Method 1 (direct integer compute):
hashdate: 0.70 seconds

Method 2 (hash of __getstate()):
hashdate: 2.39 seconds

Method 3 (unity):
hashdate: 0.68 seconds

Method 4 (original):
hashdate: 10.93 seconds (python: 12.60 seconds)

And back to my original "benchmark" with the change of `key = i`:

# python iforkey.py
ifdict: [2.8676719665527344, 2.872897148132324, 2.8396730422973633]
keydict: [2.3266799449920654, 2.3431849479675293, 2.3421859741210938]
defaultdict: [3.706634044647217, 3.6940698623657227, 3.7520179748535156]

# pypy iforkey.py (original)
ifdict: [29.201794147491455, 29.047310829162598, 29.34461998939514]
keydict: [14.939809083938599, 15.250468015670776, 15.542209148406982]
defaultdict: [15.11891484260559, 15.064191102981567, 14.94817304611206]

# pypy iforkey (method 1)
ifdict: [7.455403804779053, 7.376722097396851, 7.447360038757324]
keydict: [3.9056499004364014, 3.833178997039795, 3.8482401371002197]
defaultdict: [3.9568910598754883, 3.8757669925689697, 3.88435697555542]

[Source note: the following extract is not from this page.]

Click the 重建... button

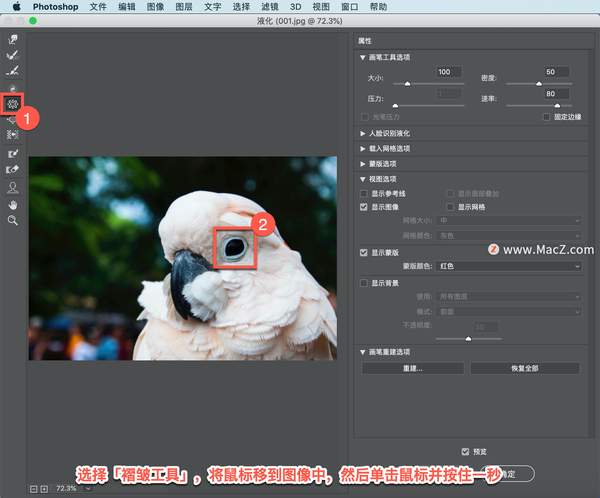pos(412,368)
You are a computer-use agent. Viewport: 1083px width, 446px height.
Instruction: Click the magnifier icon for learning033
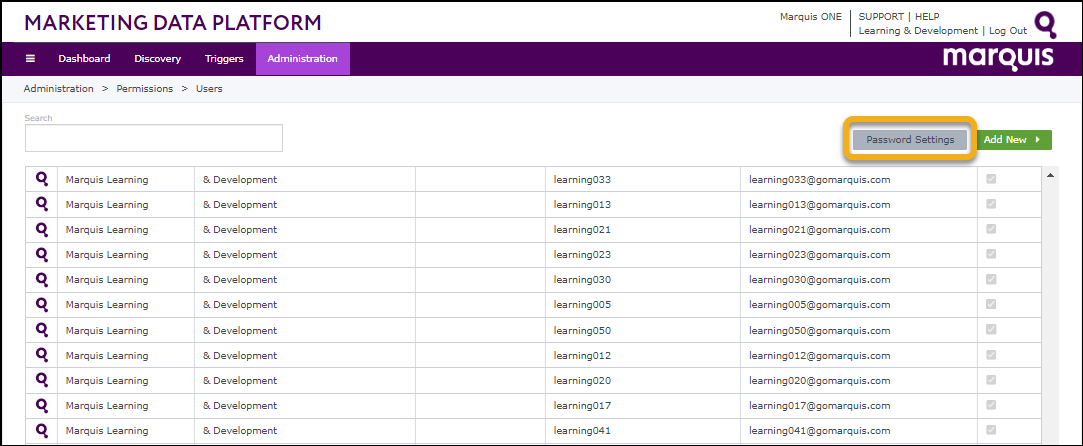42,179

# pypy iforkey.py (method 2)
ifdict: [11.993246078491211, 11.865861892700195, 11.916783094406128]
keydict: [6.141685962677002, 6.092236042022705, 6.082683086395264]
defaultdict: [6.376708030700684, 6.337490081787109, 6.361854791641235]

So, it appears pypy is failing to speed up this contrived example...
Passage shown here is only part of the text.